Likely culprits causing blood vessel lesions in vasculitis identified

The research, led by Prof Irina Udalova (Kennedy Institute) in collaboration with Prof Raashid Luqmani (Botnar Research Centre) and published in JCI Insight, identified an immature population of neutrophils that accumulates in the blood of GCA patients and attaches to the arterial vessel wall. The researchers found that reactive oxygen species (ROS) released by these neutrophils trigger changes in blood vessel cells, which could represent an early event in the development of inflammatory lesions.

GCA is one of a group of systemic vasculitides that causes inflammation in the large vessels in the head and neck. It is becoming increasingly common in an ageing population and can lead to significant health problems if untreated, including loss of sight.

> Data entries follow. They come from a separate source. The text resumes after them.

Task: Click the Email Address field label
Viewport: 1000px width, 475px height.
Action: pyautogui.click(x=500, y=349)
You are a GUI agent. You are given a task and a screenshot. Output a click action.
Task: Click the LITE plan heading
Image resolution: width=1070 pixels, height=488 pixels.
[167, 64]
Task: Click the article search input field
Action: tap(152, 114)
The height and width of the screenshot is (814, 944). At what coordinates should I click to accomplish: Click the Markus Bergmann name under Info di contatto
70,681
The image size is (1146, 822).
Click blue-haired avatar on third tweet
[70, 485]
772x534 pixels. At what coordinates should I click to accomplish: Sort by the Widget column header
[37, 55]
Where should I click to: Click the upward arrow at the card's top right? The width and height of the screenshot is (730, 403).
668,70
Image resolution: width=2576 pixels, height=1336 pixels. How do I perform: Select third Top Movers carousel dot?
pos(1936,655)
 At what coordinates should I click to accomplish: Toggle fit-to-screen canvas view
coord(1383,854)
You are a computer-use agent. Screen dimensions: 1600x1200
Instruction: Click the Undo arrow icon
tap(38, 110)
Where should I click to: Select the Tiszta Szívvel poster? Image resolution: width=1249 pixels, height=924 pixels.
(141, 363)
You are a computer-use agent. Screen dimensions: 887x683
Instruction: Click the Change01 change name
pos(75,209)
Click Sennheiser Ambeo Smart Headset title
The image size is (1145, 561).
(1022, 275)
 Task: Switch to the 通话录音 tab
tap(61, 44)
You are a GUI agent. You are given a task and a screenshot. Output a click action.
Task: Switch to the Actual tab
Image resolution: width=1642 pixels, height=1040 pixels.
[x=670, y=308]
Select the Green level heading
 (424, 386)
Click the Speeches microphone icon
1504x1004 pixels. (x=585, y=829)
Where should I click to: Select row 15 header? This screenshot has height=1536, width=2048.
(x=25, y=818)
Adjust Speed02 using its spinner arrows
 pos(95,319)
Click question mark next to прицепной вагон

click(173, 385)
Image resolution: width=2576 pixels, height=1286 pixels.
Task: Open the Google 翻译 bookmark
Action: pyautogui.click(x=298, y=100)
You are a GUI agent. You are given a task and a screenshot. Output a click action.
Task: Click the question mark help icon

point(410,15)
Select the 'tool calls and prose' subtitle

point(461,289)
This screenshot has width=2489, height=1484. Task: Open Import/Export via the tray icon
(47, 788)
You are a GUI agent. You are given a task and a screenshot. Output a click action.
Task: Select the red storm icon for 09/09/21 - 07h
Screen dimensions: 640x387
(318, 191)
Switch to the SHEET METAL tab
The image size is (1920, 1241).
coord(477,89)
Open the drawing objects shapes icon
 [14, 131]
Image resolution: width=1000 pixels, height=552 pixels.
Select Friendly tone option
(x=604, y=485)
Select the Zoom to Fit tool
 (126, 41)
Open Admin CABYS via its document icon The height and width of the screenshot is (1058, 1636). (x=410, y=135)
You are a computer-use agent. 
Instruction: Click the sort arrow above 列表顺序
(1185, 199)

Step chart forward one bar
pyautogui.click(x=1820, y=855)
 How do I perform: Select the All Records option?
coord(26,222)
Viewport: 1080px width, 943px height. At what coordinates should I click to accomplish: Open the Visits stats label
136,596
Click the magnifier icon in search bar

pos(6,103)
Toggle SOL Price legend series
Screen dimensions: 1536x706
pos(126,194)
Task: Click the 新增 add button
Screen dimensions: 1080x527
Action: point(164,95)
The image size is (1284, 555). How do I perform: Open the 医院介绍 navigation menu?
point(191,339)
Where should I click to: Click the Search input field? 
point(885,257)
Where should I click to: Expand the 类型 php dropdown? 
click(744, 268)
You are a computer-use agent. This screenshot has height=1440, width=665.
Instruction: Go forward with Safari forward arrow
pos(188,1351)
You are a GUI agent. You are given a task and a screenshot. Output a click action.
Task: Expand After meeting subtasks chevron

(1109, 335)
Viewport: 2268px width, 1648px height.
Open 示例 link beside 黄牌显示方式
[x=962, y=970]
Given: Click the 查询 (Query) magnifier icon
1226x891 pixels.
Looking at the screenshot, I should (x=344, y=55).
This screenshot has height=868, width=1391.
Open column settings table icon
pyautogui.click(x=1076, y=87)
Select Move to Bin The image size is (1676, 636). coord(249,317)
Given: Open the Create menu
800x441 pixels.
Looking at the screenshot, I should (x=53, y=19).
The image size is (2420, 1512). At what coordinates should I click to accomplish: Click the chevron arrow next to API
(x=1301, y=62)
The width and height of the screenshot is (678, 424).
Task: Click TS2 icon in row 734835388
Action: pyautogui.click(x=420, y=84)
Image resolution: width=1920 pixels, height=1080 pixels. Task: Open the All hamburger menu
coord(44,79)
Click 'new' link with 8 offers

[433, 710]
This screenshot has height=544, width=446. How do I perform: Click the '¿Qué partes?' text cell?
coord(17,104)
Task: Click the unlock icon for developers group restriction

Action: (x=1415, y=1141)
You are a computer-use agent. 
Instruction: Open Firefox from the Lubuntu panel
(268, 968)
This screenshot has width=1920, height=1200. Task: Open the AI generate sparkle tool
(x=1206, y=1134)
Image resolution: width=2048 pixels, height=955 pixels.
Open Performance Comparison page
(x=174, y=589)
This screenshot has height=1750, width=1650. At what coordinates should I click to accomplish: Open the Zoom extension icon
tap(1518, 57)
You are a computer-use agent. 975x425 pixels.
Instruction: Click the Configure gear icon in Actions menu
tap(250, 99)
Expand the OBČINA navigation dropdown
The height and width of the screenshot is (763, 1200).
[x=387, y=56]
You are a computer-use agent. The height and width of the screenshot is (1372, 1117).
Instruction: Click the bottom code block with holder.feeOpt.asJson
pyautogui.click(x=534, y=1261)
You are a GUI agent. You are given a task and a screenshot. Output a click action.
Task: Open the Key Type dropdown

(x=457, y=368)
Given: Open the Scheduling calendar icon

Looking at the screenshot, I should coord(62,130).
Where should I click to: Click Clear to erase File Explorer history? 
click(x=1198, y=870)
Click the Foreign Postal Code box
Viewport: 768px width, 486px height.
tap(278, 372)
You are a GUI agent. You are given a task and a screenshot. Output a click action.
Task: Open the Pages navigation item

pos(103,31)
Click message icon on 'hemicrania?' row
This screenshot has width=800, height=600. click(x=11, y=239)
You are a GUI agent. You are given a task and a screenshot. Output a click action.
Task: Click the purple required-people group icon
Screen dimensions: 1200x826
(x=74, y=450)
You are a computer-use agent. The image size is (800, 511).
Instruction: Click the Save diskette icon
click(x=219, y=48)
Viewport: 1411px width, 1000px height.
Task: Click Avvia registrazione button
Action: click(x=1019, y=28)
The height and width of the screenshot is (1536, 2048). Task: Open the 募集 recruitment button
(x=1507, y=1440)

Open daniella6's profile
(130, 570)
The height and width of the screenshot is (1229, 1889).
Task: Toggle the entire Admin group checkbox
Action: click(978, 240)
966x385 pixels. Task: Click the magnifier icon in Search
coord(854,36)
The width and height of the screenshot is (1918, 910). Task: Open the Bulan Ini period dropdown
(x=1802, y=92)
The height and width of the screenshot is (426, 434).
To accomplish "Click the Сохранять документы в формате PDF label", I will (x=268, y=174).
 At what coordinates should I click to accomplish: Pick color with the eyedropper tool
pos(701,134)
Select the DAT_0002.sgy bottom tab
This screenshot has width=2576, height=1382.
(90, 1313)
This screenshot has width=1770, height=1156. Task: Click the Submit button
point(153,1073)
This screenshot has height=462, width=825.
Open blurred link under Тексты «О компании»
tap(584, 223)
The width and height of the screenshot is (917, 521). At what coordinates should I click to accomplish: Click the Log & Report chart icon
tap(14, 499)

To understand more about the cause of GCA, Irina's team analysed individual white blood cells in blood samples from GCA patients. They discovered that the main expansion in cell populations in active GCA was in neutrophils. Dr Lihui Wang, the first author on the paper says: "These cells are normally meant to fight microbes. But to do so they produce reactive oxygen species, among other mediators, which could be pathogenic in prolonged inflammatory conditions. Fully mature neutrophils quickly die, but immature neutrophils that in health are confounded to the bone marrow, live for much longer."

Irina continues, "We were excited to see this population of cells expanded in GCA, infiltrated blood vessels and produced large quantities of ROS. It damaged endothelial barrier and led to endothelial leakage. The same immature neutrophils have recently been linked to severe COVID-19, but the mechanisms are unknown. Thus, our discovery may shed light on the vascular pathology observed in COVID-19 as well."

The research was funded by Versus Arthritis and Oxford-Celgene fellowship programme and the Wellcome Trust.